Thanks for sharing your thoughts and the article. I did FOSS as part of my full-time job for two years and it still left a bitter taste in my mouth. Such a fucked system it's become.

I've recently been publishing a couple of mods for a game recently, and this definitely helps put into perspective the requests people come up with for the mods I'm publishing for free.

Over on Mastodon, my feed has been packed with people saying things like "of course people are moving to BlueSky, because when you complain about something there, nobody replies explaining how you can help the project." And yes, technically that's true. Instead, they'll ignore your concerns and force you to mine cryptocurrency to tell fascists why they're wrong, or whatever the endgame is supposed to be, there.

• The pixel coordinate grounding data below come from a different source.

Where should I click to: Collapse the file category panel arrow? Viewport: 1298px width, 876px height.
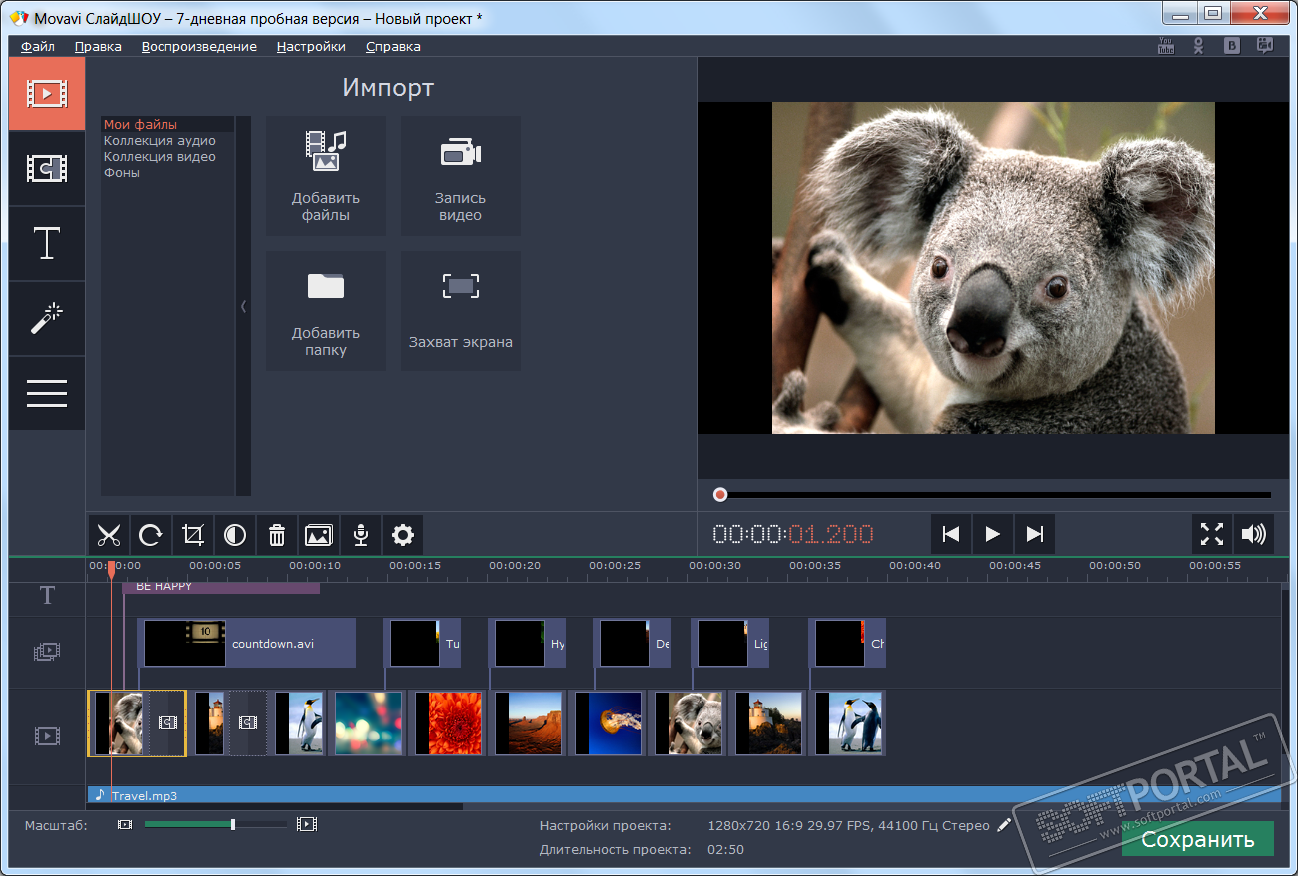243,307
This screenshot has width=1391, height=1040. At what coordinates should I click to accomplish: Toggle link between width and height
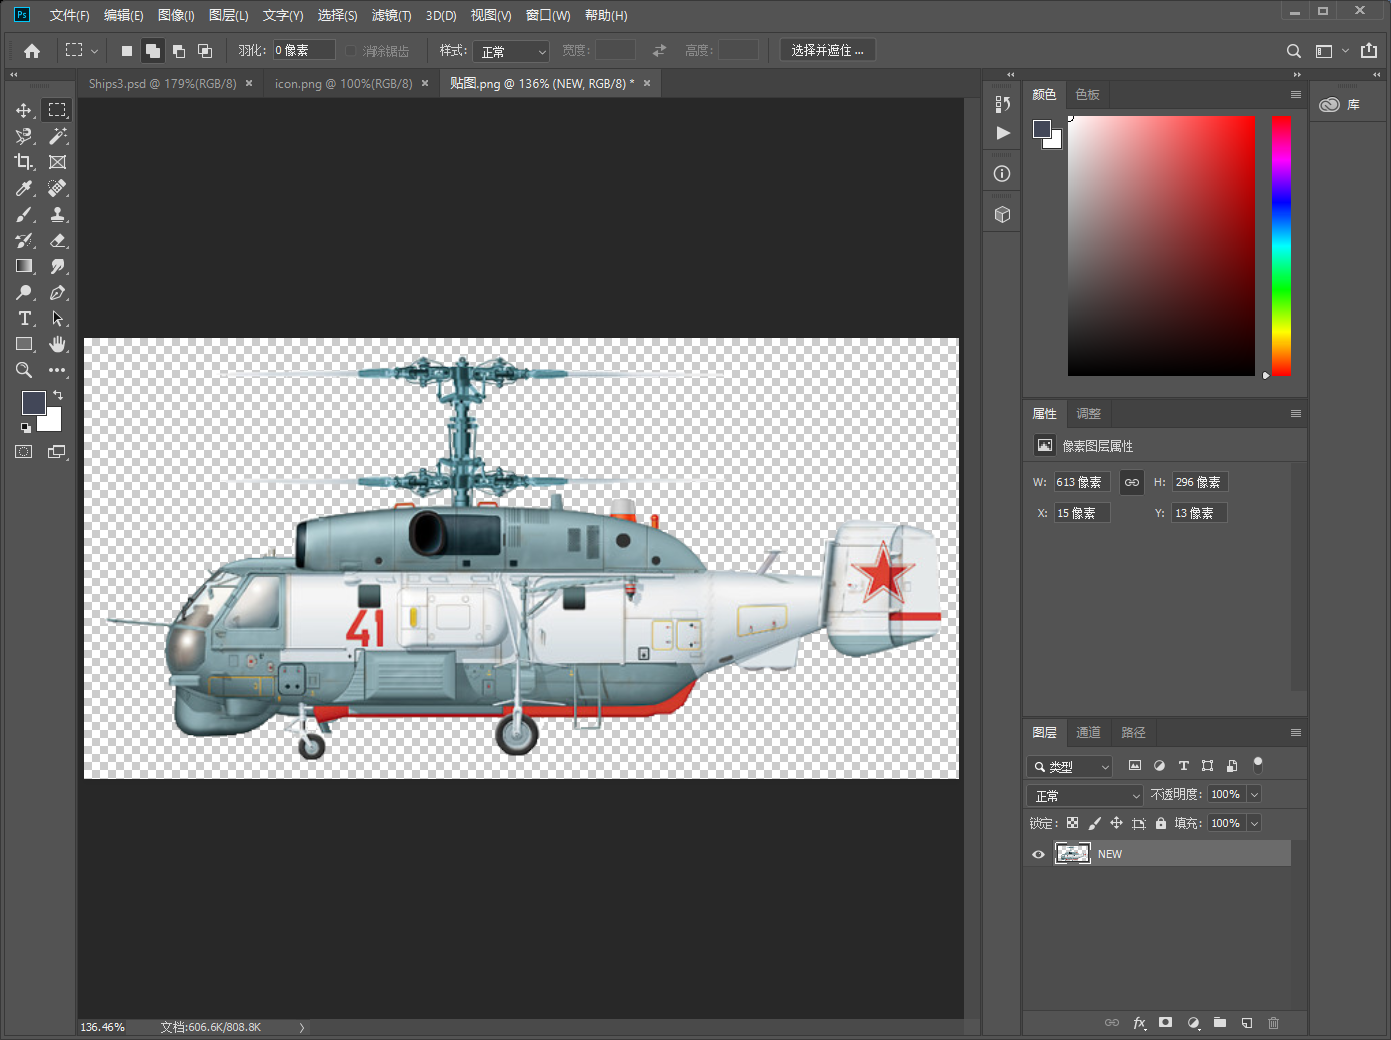tap(1131, 482)
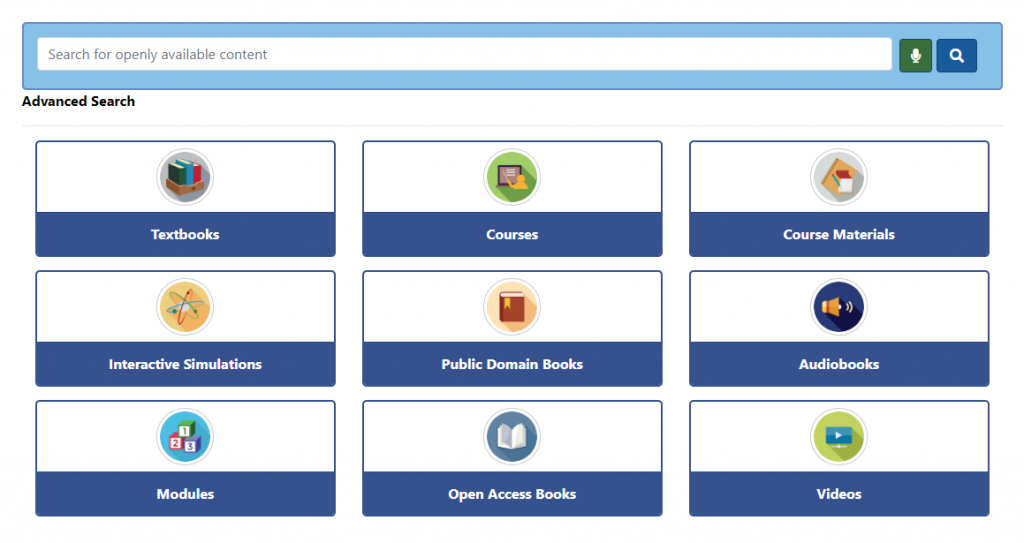Image resolution: width=1024 pixels, height=543 pixels.
Task: Open the Modules category label
Action: [185, 494]
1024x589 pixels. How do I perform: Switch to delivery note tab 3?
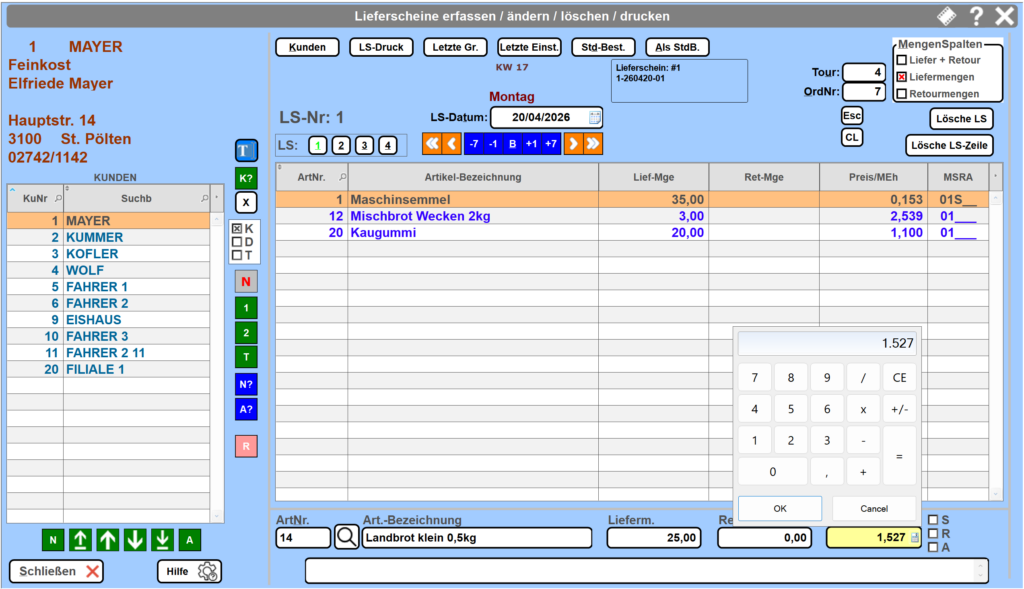[364, 145]
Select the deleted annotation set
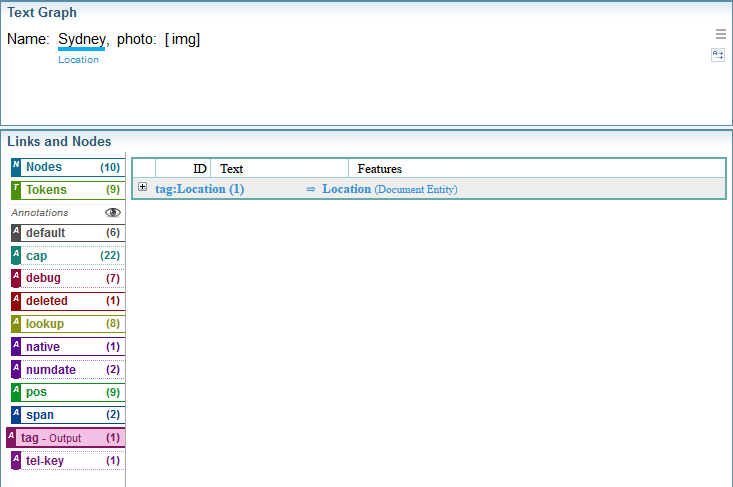Viewport: 733px width, 487px height. pyautogui.click(x=67, y=301)
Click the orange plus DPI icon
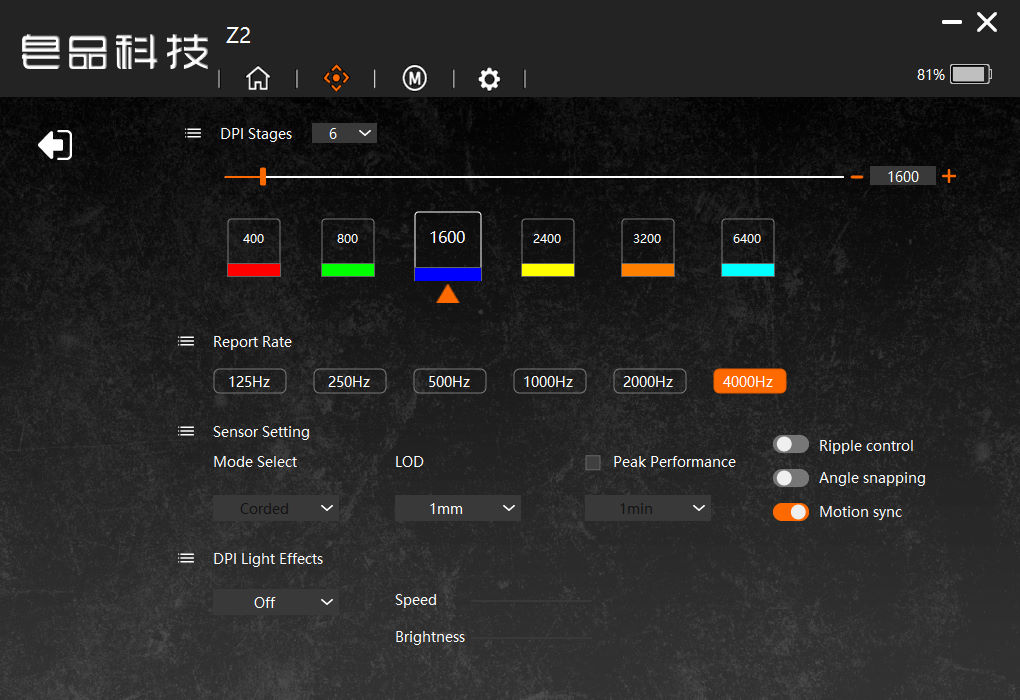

The entire space has been alternately fought and co-opted by industry. When I started out (in the '90s, when Linux was "a cancer"), I bought into a lot of the rhetoric, dismissing the GPL as somehow dangerous. Since then, I've changed that opinion a lot, and - long story in a blog post from a couple of years ago - it occurred to me that the "liberal licenses" are announcements of free labor for people who can probably afford to pay for the work. As many problems as I have with the FSF, at least the GPL, AGPL, and other reciprocal licenses provide for some compensation (making changes available) for the use of the work, at least.

Agreed, very much. It's a twofold strategy, if you look at it strictly as a labor instrument: Provide an in, for businesses to hire you based on your demonstrated work; and provide an out, for yours and their software, combined, to contribute to the free-software commons, if that business is unwilling or unable to hire you.